I have built the regex, but need to not match .dat
[\w\s:\.\\]*[^~]$[^\.dat]
[\w\s:\.\\]*
This matches all words, whitespace, the colon, periods, and backspaces.
[^~]$[^\.dat]$
This causes matches ending in '~' to fail. It seems that I should be able to follow up with a negated match for '.dat', but the match fails in my regex tester.
I think my answer lies in grouping judging from what I've read, would someone point me开发者_如何学编程 in the right direction?
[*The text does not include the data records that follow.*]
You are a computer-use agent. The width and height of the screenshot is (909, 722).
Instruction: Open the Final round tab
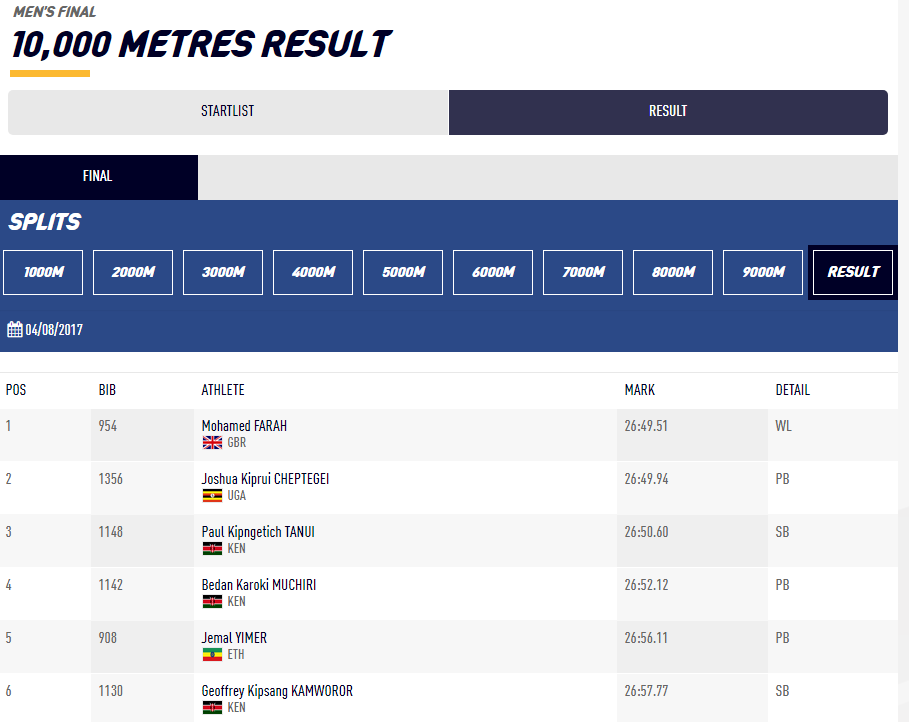[x=98, y=177]
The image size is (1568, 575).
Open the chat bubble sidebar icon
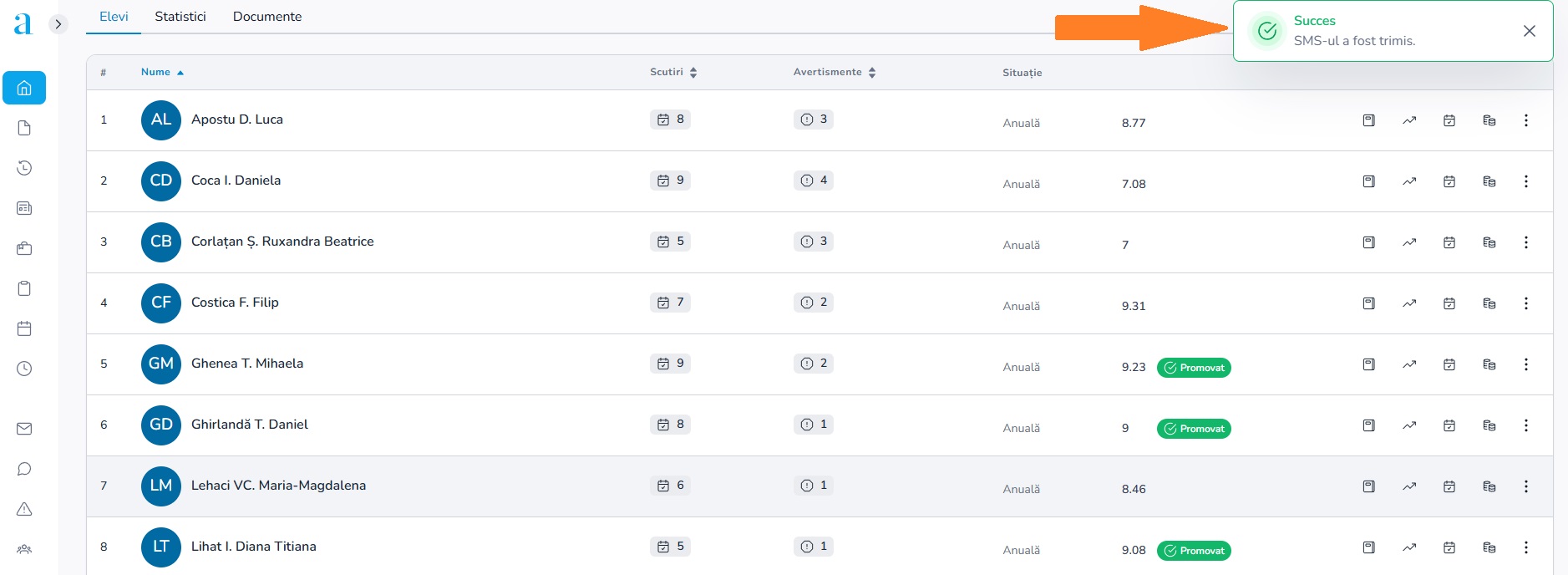[24, 469]
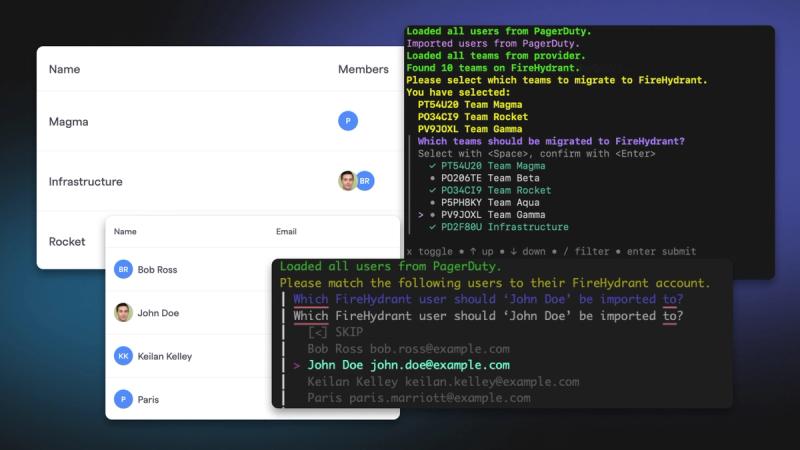Click the Email column header

click(x=286, y=232)
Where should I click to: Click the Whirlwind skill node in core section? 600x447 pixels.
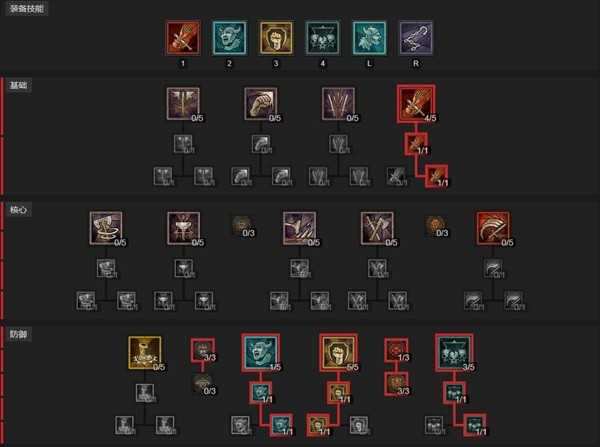click(106, 228)
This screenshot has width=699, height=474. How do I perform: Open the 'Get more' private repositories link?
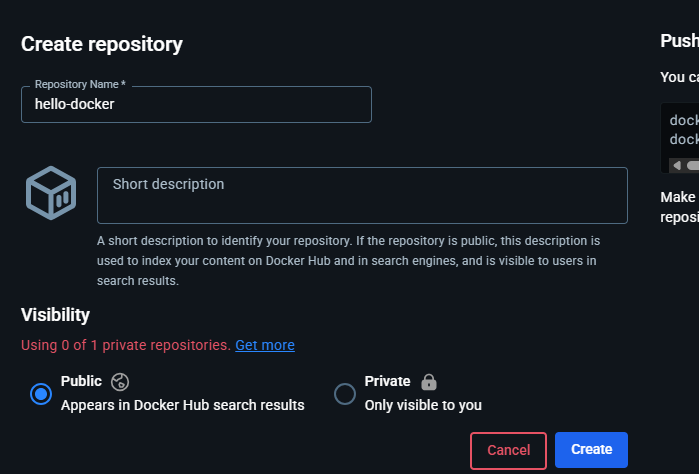265,345
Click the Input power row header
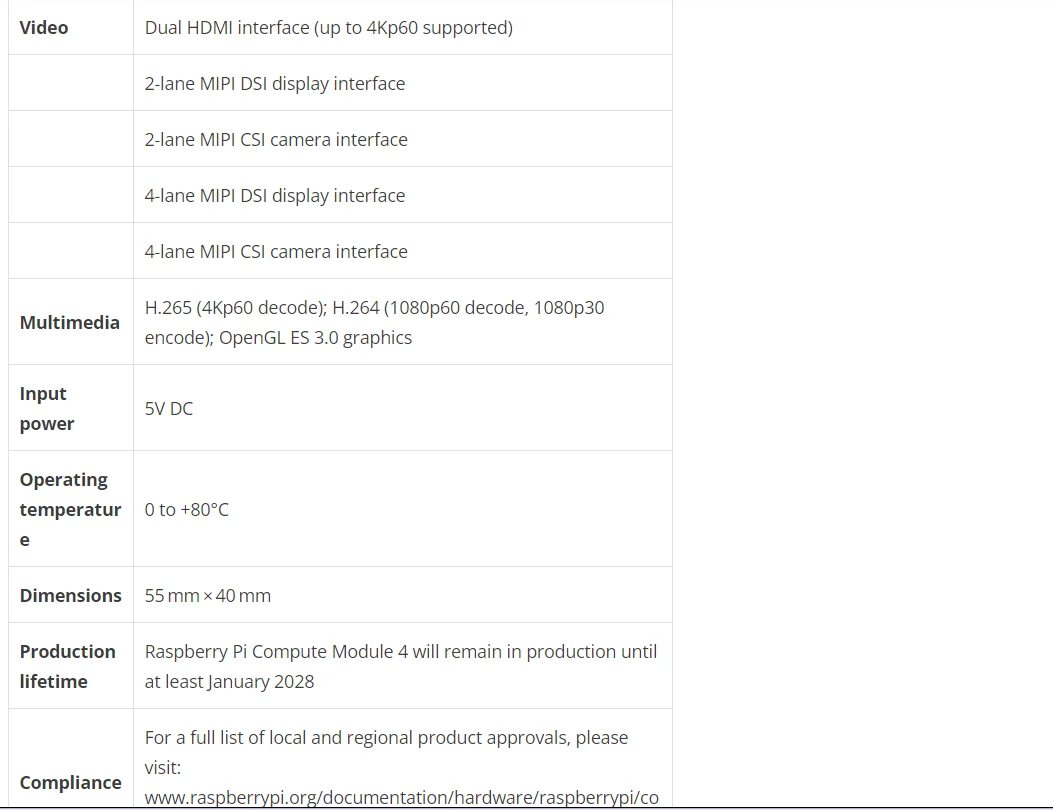Viewport: 1053px width, 810px height. point(46,408)
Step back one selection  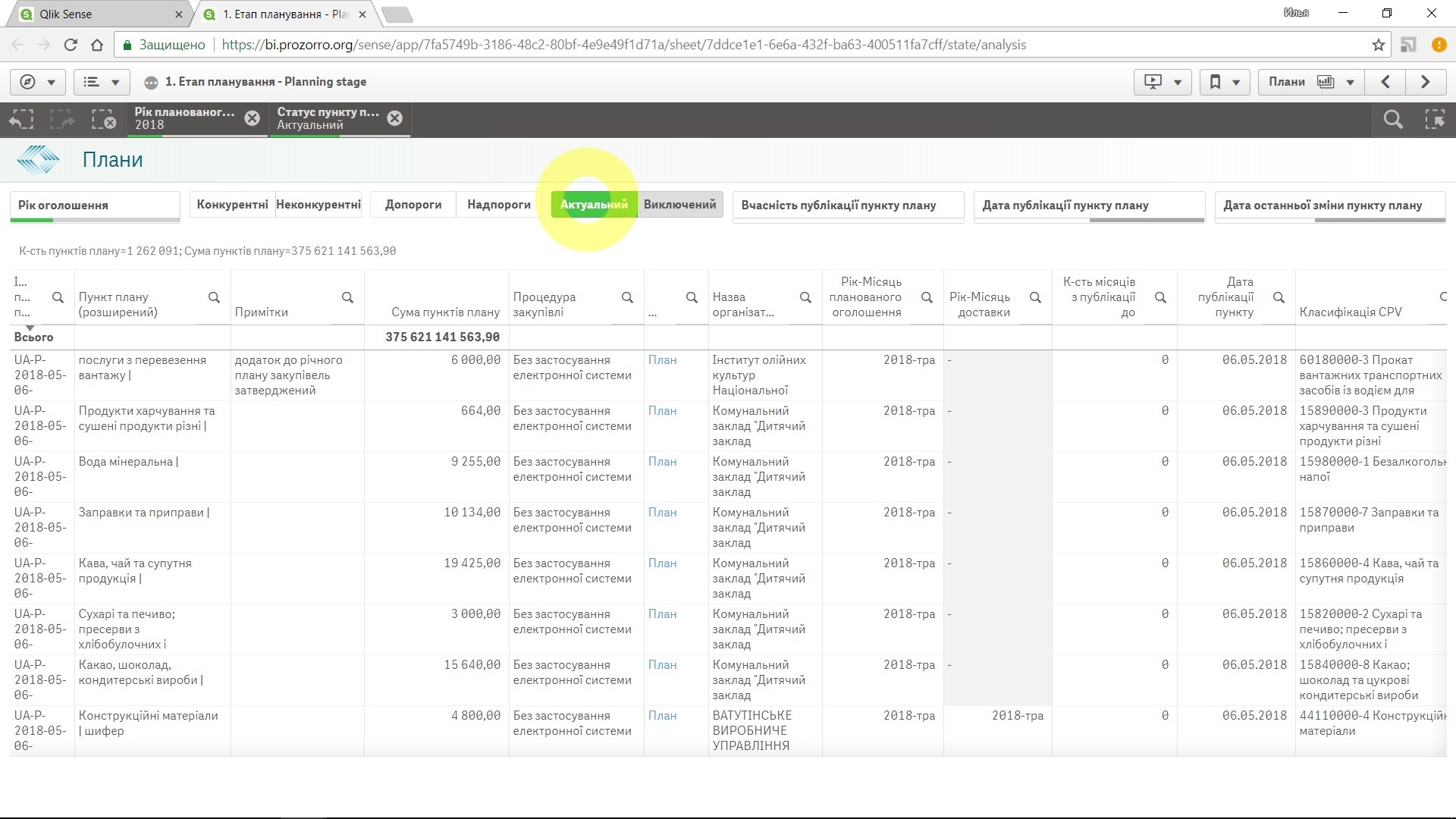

I should add, I am using a file watching program that allows regex matching, I have only one line to specify the regex.
This entry seems similar: Regex to match multiple strings
You want to use a negative look-ahead:
^((?!\.dat$)[\w\s:\.\\])*$
By the way, your character group ([\w\s:\.\\]
) doesn't allow a tilde (~) in it. Did you intend to allow a tilde in the filename if it wasn't at the end? If so:
^((?!~$|\.dat$)[\w\s:\.\\~])*$
The following regex:
^.*(?<!\.dat|~)$
matches any string that does NOT end with a '~' or with '.dat'.
^ # the start of the string
.* # gobble up the entire string (without line terminators!)
(?<!\.dat|~) # looking back, there should not be '.dat' or '~'
$ # the end of the string
In plain English: match a string only when looking behind from the end of the string, there is no sub-string '.dat' or '~'.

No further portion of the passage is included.